Synagogues of India (Calcutta/Kolkata, Mumbai, and Cochin). Photographs by Jono David.
Jews were once a prominent component of India’s population. The three main branches of Indian Jewry are the Maharashtrian (Bene Israel) Jews, Cochin Jews, and Baghdadi Jews. Bene Israel, who constitute the majority of Indian Jews, claim to be descendants of seven Jewish families from Judea who were shipwrecked near the village of Navgaon in western India around 175 B.C. They settled primarily in Mumbai, Calcutta, Old Delhi, and Ahmedabad.

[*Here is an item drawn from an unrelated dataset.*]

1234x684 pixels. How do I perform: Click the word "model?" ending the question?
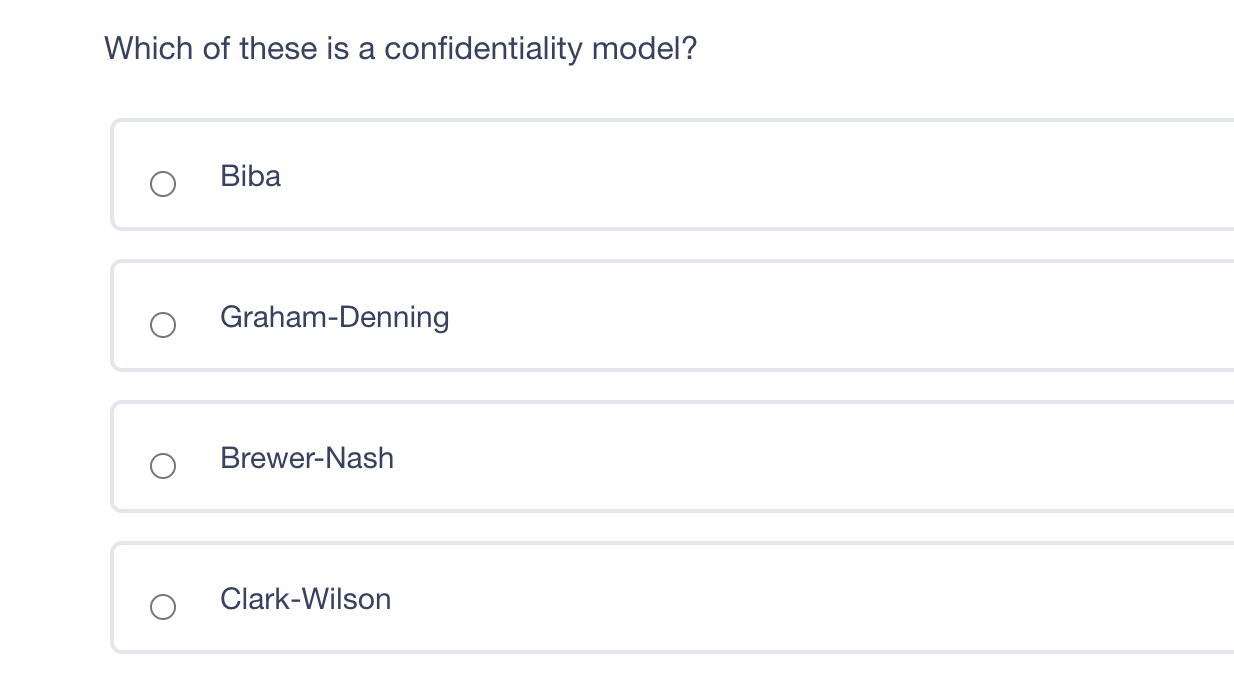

Cochin Jews, according to local tradition, are descendants of Jewish merchants who arrived on the Malabar coast of India with the ships of King Solomon’s fleet. After the Spanish Edict of Expulsion, Jewish refugees migrated to Cochin from Aleppo, Constantinople, and Palestine. Within the same timeframe, Jews escaping forced conversions in Persia and persecution in Baghdad also fled to Cochin.

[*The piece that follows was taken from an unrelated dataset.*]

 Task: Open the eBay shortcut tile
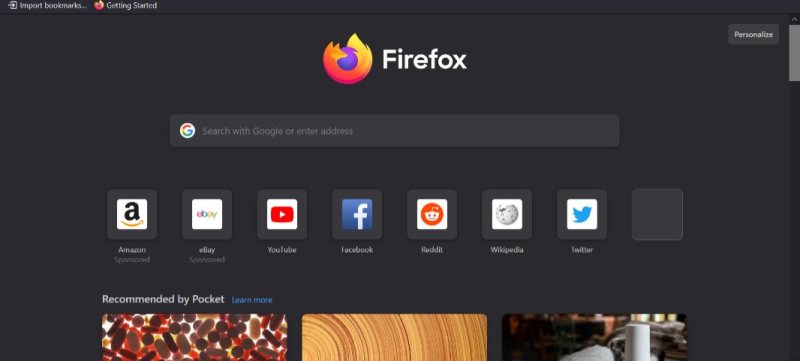pyautogui.click(x=207, y=214)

The waves of Jewish emigration from Baghdad started gaining momentum in the 19th century. Via intricate mercantile routes, communities of Baghdadi Jewish traders reached Calcutta, a port city in eastern India and the former nerve center of the British Empire. Although there was no shortage of rifts and conflicts between Baghdadi Jews and the local Bene Israel of Calcutta, the two groups merged their cultures together and gave rise to new sociocultural forms.
India gained its independence of Britain in 1947, and nationalism and emphasis on the Partition of Hindu and Muslim identities intensified. The following year, the state of Israel was established, and Indian Jews relocated to Katamon in Jerusalem, Beersheba, Ramla, Dimona, and Yeruham in dramatic numbers. In the 1940s, over 30,000 Jews were registered in India; in 1971, there were roughtly 5,825. 70,000 Indian Jews live in Israel today (the great majority of them Bene Israel).